Excerpt: Begin

PowerPivot Time intelligent functions golden rules

By | May 13, 2010

UPDATE: make sure you visit this blog post to see what is updated in SQL 2012 PowerPivot, this will make time intelligence functions much easier.

I was helping a client this week with a quickstart on PowerPivot. She was working with datetime columns from fact table, relating this column to a values in a date table. When i used the relationship in the workbook just a few rows had actual relationships with the date column. It appeared the datetime in the fact table had times as well and that was why we the relationship couldn’t be made. Another much heard issue is that people need to use the ALL() function to work with time intelligent functions.

That night i remembered receiving a mail from Marius Dumitru from MSFT with a few rules on working with Time intelligent function in RTM PowerPivot.

When you apply these rules to your time intelligent functions are good to go:

  1. Never use the datetime column from the fact table in time functions.
  2. Always create a separate Time table.

Excerpt: End
Excerpted records: Begin

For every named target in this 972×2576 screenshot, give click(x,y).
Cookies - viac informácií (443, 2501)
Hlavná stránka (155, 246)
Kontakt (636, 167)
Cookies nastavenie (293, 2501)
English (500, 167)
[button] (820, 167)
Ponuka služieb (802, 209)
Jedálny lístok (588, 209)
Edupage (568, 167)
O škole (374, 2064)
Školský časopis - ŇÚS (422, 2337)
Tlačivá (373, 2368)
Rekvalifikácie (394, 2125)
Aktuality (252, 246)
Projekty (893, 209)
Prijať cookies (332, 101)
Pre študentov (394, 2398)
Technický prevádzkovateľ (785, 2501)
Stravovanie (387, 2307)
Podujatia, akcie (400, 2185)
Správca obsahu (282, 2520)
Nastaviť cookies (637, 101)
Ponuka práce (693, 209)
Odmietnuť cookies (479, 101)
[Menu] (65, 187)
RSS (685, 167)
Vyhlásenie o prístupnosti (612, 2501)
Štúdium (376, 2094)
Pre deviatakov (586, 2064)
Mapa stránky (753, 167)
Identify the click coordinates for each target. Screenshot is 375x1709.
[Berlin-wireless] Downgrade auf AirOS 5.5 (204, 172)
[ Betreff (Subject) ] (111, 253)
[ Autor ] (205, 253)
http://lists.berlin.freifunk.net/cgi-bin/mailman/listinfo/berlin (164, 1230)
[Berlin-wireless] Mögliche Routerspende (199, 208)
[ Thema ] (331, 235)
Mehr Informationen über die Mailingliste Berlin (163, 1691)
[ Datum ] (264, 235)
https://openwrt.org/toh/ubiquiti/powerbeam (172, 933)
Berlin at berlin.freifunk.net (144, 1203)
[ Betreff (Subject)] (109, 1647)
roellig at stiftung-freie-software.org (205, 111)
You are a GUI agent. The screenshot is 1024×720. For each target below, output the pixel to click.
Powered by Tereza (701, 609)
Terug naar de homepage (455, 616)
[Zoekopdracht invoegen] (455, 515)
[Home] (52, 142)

Excerpted records: End

» About this exercise
Answer these questions about the PowerPivot post:
(a) Why couldn't the relationship between the fact table and the date table be made?
(b) Who sent the mail with rules for working with time intelligent functions?
(c) What is the second rule in the list?

» Exercise response
(a) The datetime in the fact table also had times.
(b) Marius Dumitru from MSFT.
(c) Always create a separate Time table.